In Honduras, at project inception in 1983, there were no institutional mechanisms for working with rural women as productive agents. This prompted the project to begin by working directly with rural women, organising small groups to encourage income generating projects for crop and animal production and providing credit for their implementation.
Senegal's reafforestation project's entry point was to work directly with villagers. In most cases however, village authority was exercised by the male village and religious chiefs. Women were traditionally absent, though the eldest were consulted before final decisions were made. But with the backing of village authorities, PREVINOBA was able to build a partnership with village organisations, including women's advancement groups. Given men's absence for most of the year, women were organised into collectives for the majority of reafforestation and cultivation activities, including orchard management. For a few activities, such as the installation of windbreaks, both men and women were involved.
In Pakistan, the staff of the women's programme of the natural resource management project conducted PRA exercises with village women as its entry point for each area in which it worked. Since the PRAs demonstrated that women had little interest in environmental conservation activities, they culminated in the formation of women's associations which planned their own activities, largely income generating projects.
The entry point of Afghanistan's PIHAM project was the training of the veterinarians from the staff of the pre-existing Animal Health and Livestock Production Programme in gender-sensitive participatory rapid appraisal and project monitoring. The participatory work with farmers that followed this training had a major impact on changing veterinarians' attitudes toward farmers in a positive manner.
Summary on entry pointsThe entry points for five of the projects were highly similar-the training of field-level extensionagents to conduct PRA/GA to gather information useful for gender-sensitive planning.

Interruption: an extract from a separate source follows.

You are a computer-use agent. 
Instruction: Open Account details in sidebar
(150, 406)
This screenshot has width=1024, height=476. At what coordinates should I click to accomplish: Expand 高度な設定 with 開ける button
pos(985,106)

The "levels" of planning for which the gender-specific information gathered was intended varied from the national (Namibia, Tunisia), to the district or region (Nepal, Costa Rica), to sub-sectors (Ethiopia, India, Honduras), to the project itself (Afghanistan, Senegal, Pakistan). The Tunisian project was the only one that began with an explicit attempt to involve a planning agency in defining its needs. The Costa Rica project began with a detailed study of policy making processes. The highly successful Ethiopia project began with a participatory process of planning the project itself.